Moje relacje z czwartą Forzą Horizon były dotąd dość oziębłe. Lata temu obraziłem się na twórców o zmianę kierunku serii na bardziej otwarty i tym samym porzucenie dotychczasowej struktury festiwalu o sensowniejszym poczuciu progresji. Pogodziłem się z tym faktem przy okazji premiery „piątki”, więc udanie się na tytułową wyspę skarbów, położoną na północ od Wielkiej Brytanii, miało być dla mnie szansą, by zakopać topór wojenny. Na moje szczęście nie trwało to zbyt długo i już kilka chwil po odpaleniu Fortune Island bawiłem się jak głupi.

Dodatek ten należy do tych bardziej przyziemnych i nie zmienia zbyt wiele w formule podstawki. Bierzemy udział w wyścigach oraz wyzwaniach, zdobywamy punkty wpływu i awansujemy do kolejnych rund (łącznie jest ich dziesięć) nowej odnogi festiwalu. Nie oznacza to jednak, że zabrakło czegokolwiek świeżego i nieco bardziej kreatywnego. Tę funkcję pełnią w Fortune Island poszukiwania skarbów. Po awansie do kolejnej rundy otrzymujemy zagadkę, wskazującą nam aktywność do zaliczenia i samochód, którym mamy to zrobić. Jeżeli odgadniemy poprawnie, to po spełnieniu warunków gra zakreśli nam rejon mapy, w którym ukryto skarb i podrzuci zdjęcie w ramach wskazówki. Później wystarczy rozjechać odnalezioną skrzynię i cieszyć ze zdobytych pieniędzy, a od czasu do czasu także nowego samochodu.

Zagadki raczej nie sprawią, że rozboli Was głowa. Są dość czytelne i całkiem proste, dzięki czemu, nawet jeśli któraś z nich sprawi Wam nieco więcej kłopotu, wciąż nie powinniście być sfrustrowani. To naprawdę przyjemny dodatek, pozwalający odetchnąć nieco od klasycznych wyścigów, aczkolwiek nie jest to jedyna nowość. Fortune Island wprowadza również wyzwania Trailblazer, polegające na jeździe przełajowej do celu, a także małą kampanię fabularną, związaną z założeniem na wyspie siedziby driftingowego klubu.

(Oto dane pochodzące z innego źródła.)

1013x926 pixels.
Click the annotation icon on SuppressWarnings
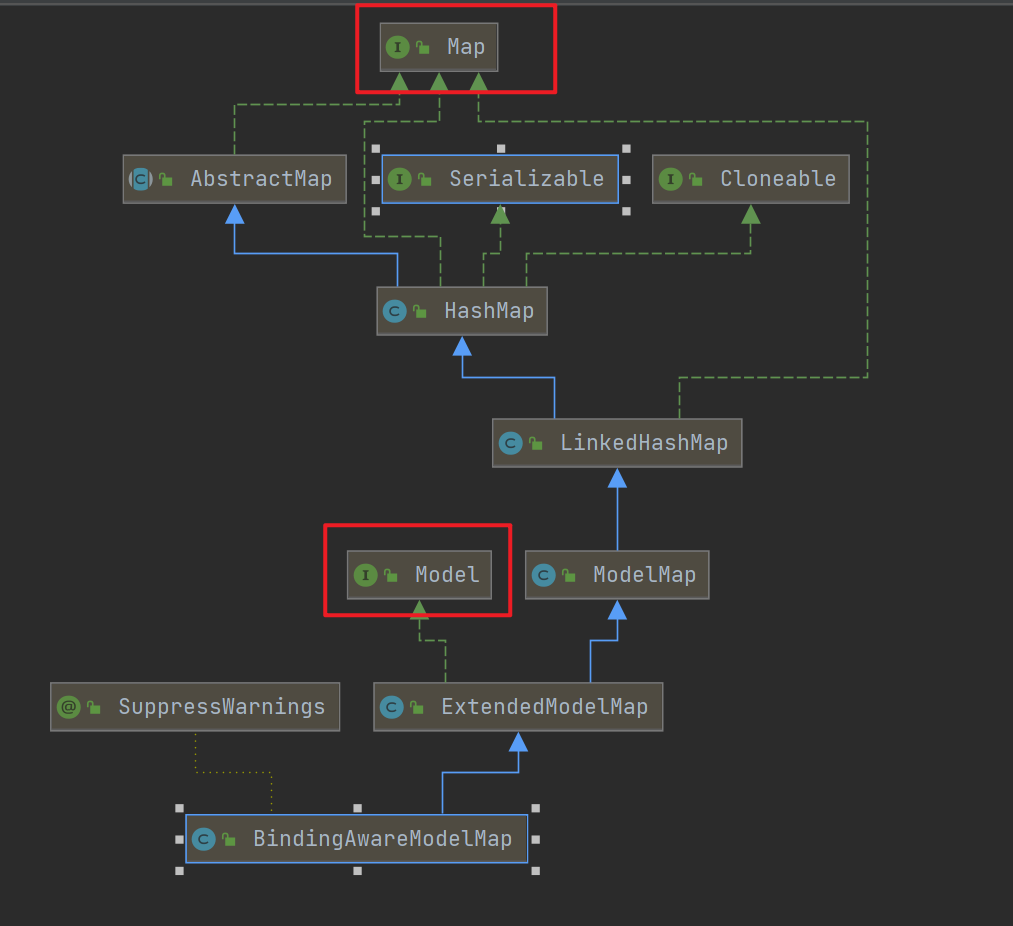(x=68, y=707)
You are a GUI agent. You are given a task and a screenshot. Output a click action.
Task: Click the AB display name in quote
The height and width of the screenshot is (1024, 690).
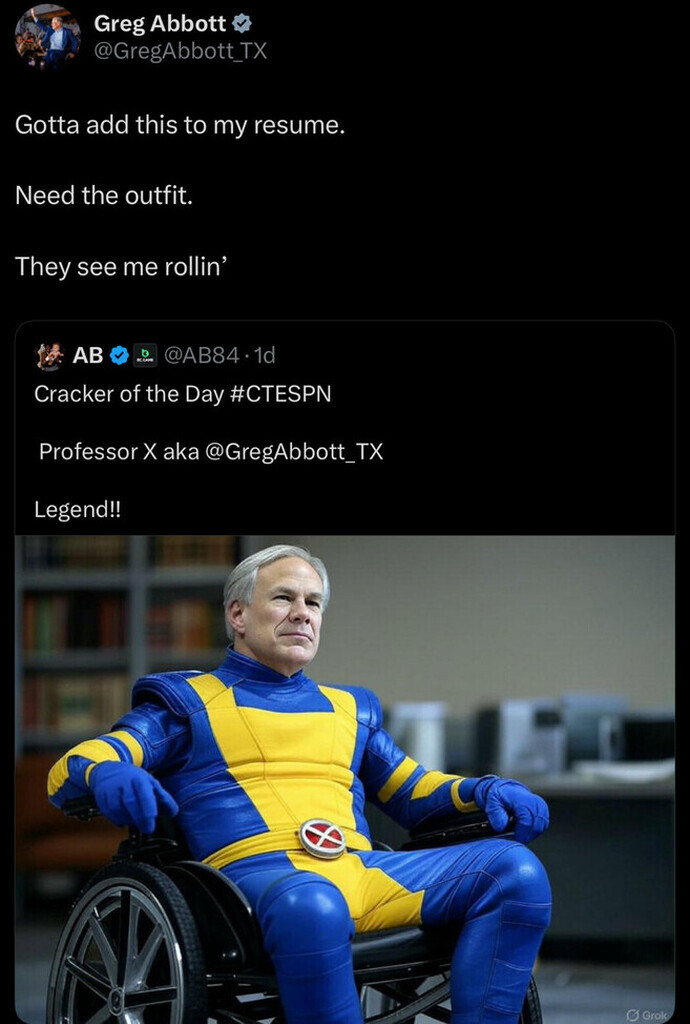(x=87, y=355)
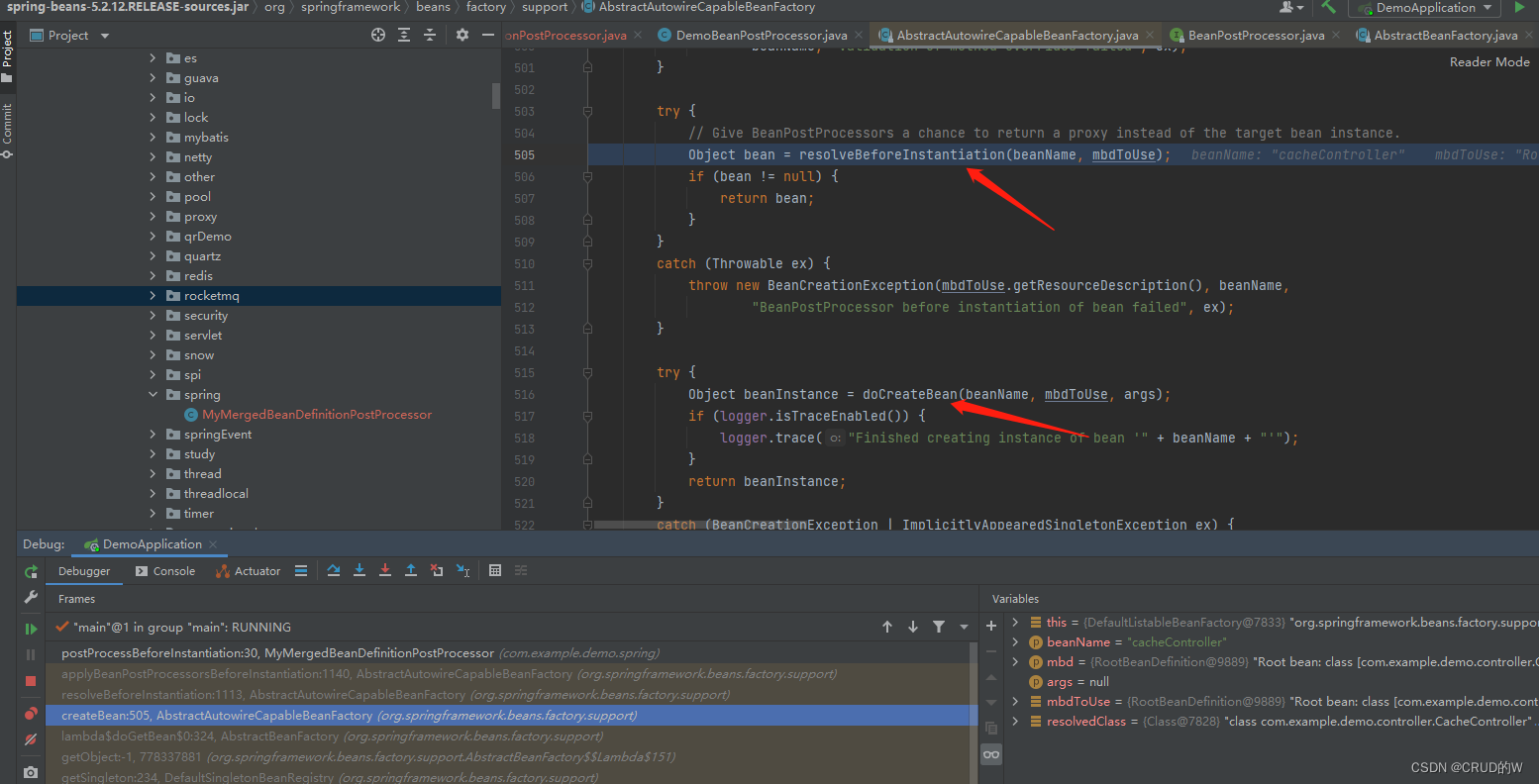The height and width of the screenshot is (784, 1539).
Task: Step into the method call
Action: (x=359, y=571)
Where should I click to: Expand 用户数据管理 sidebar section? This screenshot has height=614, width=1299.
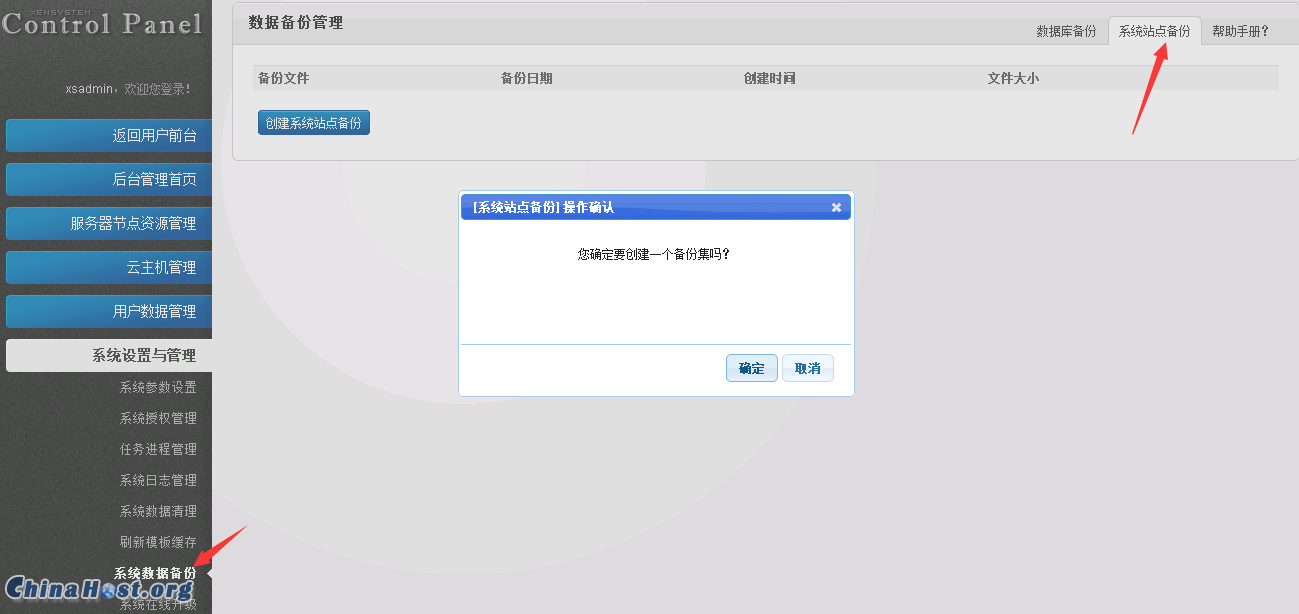[109, 312]
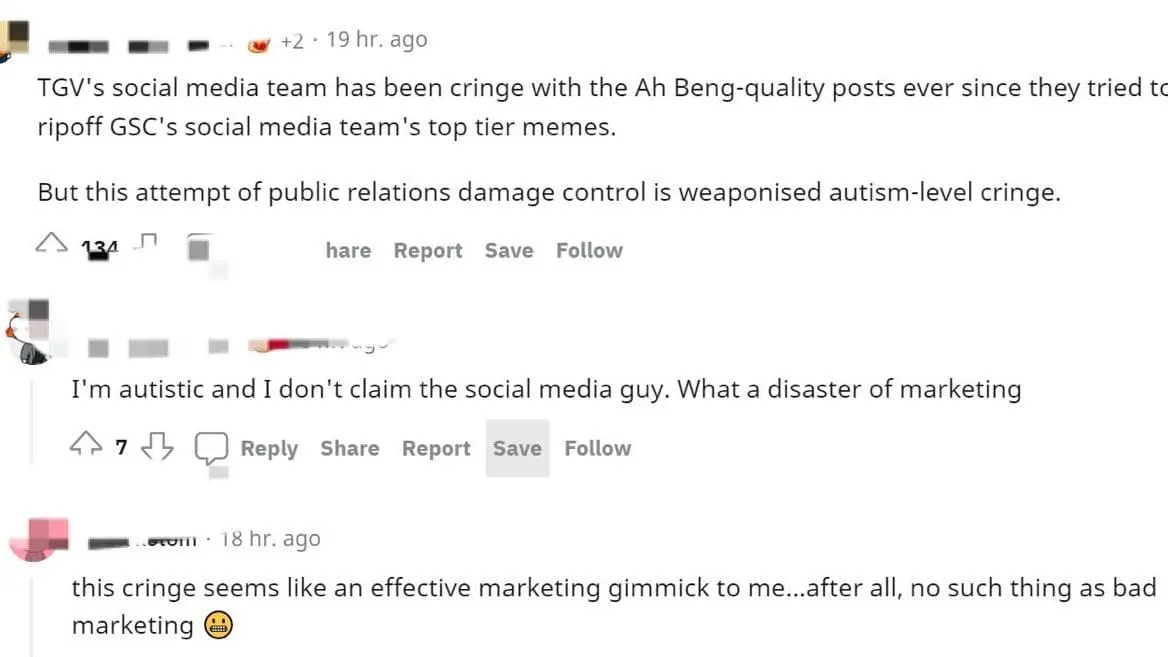1168x657 pixels.
Task: Open the "19 hr. ago" timestamp permalink
Action: tap(377, 40)
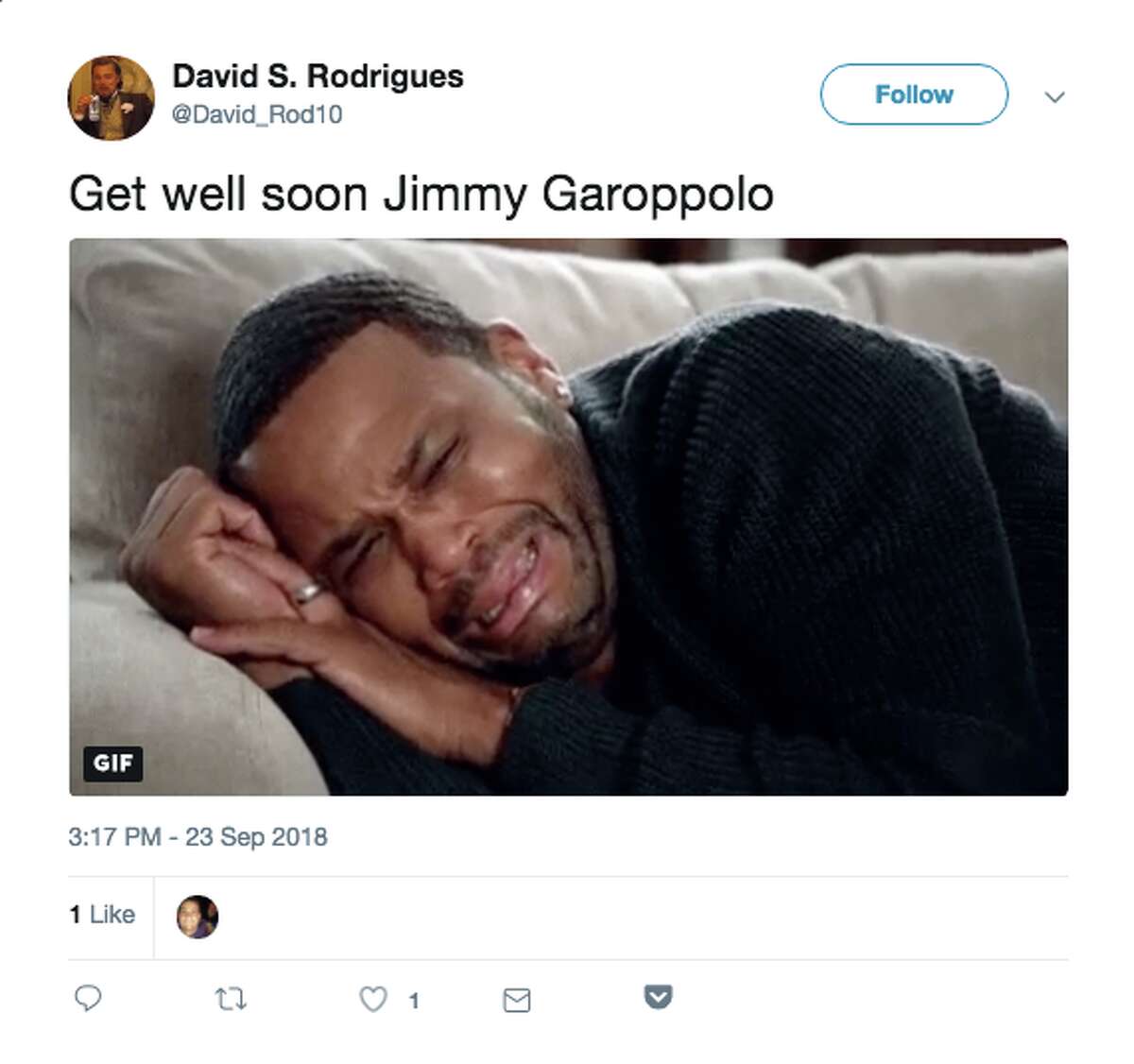Open the David S. Rodrigues display name link
This screenshot has height=1064, width=1134.
pos(318,76)
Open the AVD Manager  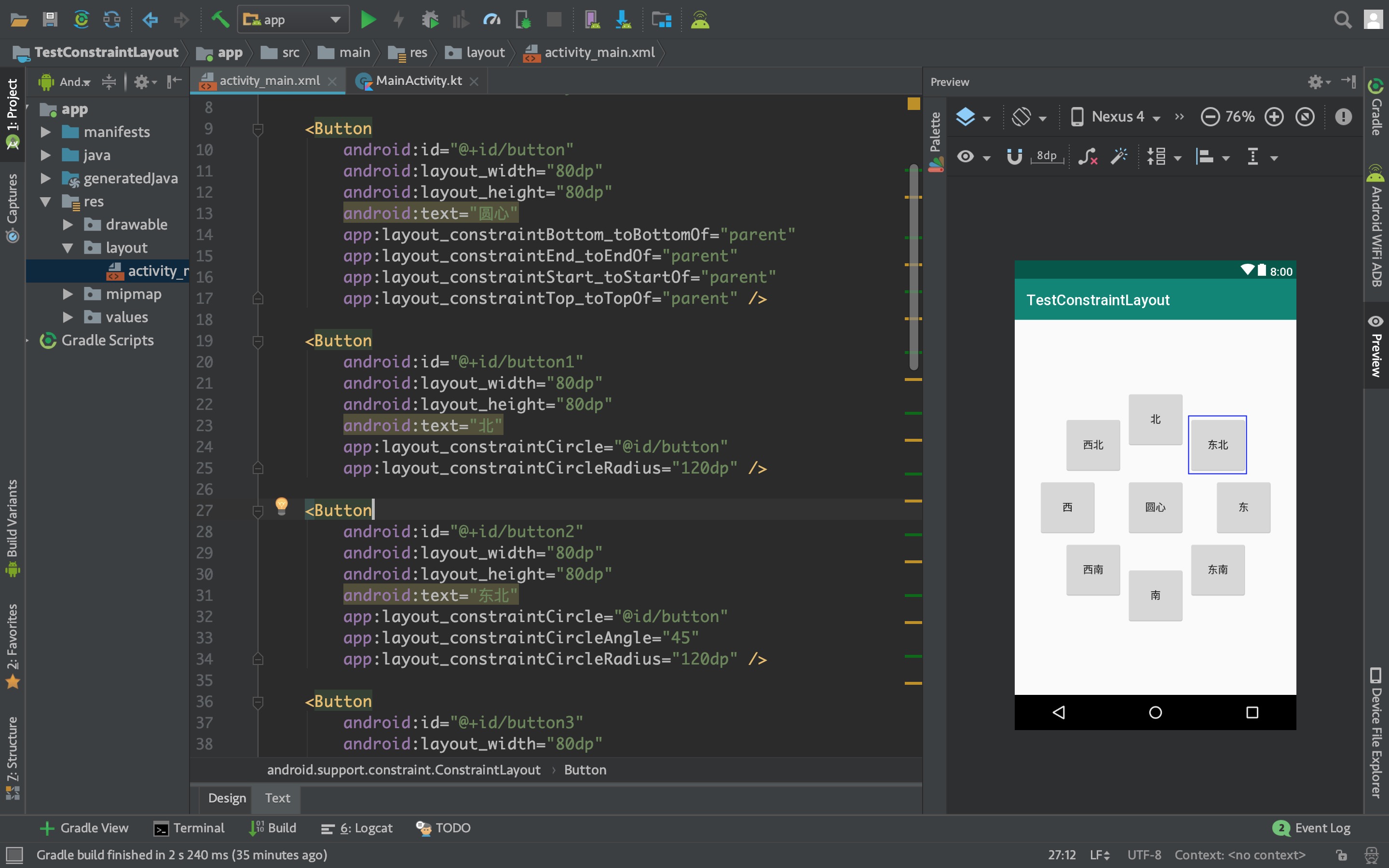(x=591, y=19)
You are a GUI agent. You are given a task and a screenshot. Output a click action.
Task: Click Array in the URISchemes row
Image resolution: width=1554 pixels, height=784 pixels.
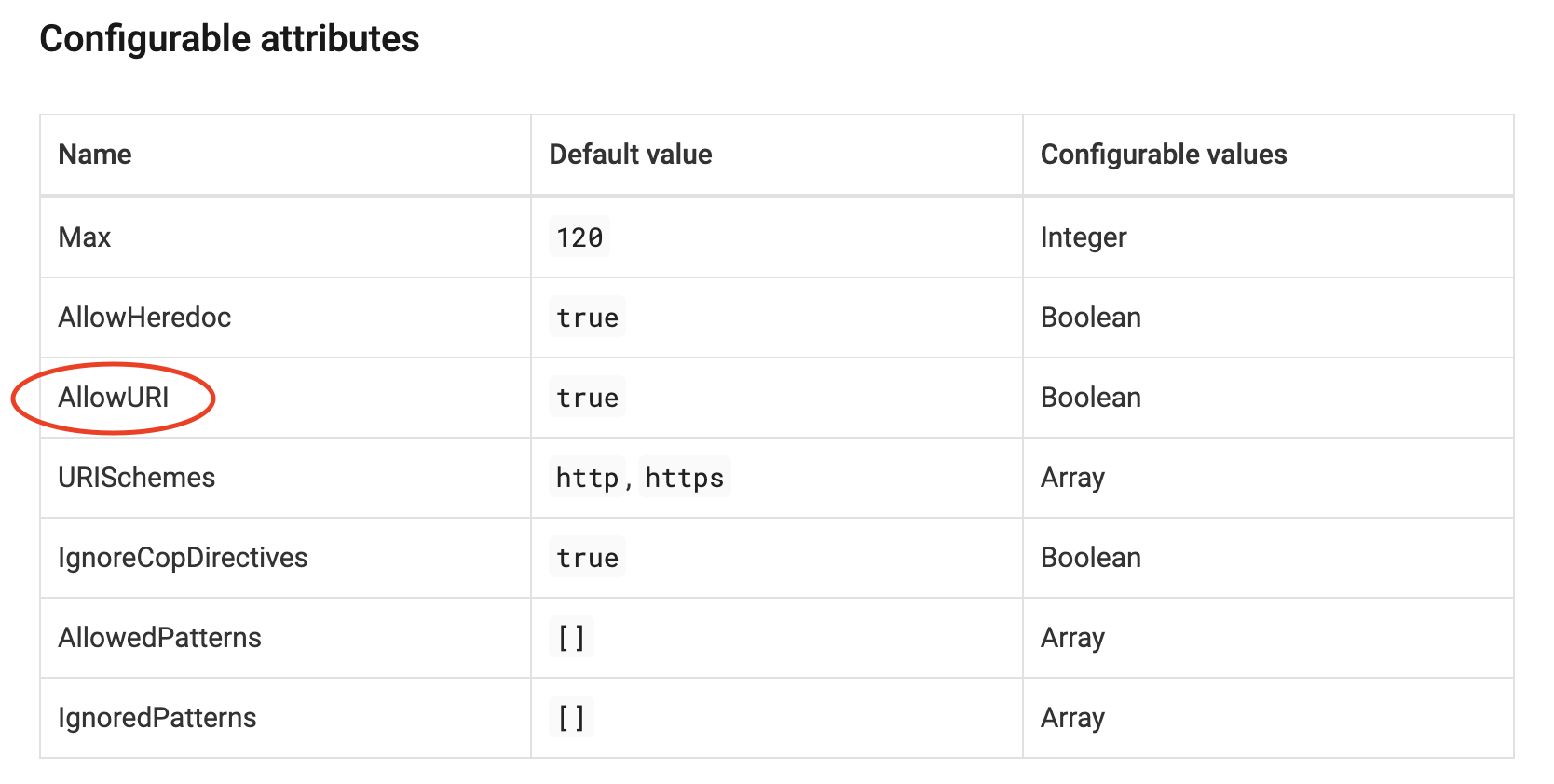[1072, 478]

Poza tym do gry trafiło 10 nowych samochodów, w tym kapitalny Saleen S5S Raptor, Lamborghini Aventador J czy widniejący na grafice promocyjnej Lamborghini Urus.

Samo Fortune Island jest miejscem zaskakująco zróżnicowanym. Na północy znajdziemy olbrzymią górę poprzecinaną idealnymi do driftu serpentynami, jej środek pokrywa mały las i bagno, które na południu ustępują jezioru z malowniczym zameczkiem pośrodku. To właśnie tam znajdziemy większość długich prostych, pozwalających rozbujać swój samochód do maksymalnej prędkości. Nie zabrakło oczywiście tras off-roadowych pomiędzy asfaltowymi drogami. Całość prezentuje się wyśmienicie i przyznam, że nawet pomimo upływu lat jestem wciąż tak samo zachwycony oprawą wizualną „czwórki”, co w momencie premiery. Tym razem północnego vibe’u dodają nowe efekty pogodowe – burze z piorunami i przede wszystkim widoczne na niebie nocą zorze polarne. Coś cudownego.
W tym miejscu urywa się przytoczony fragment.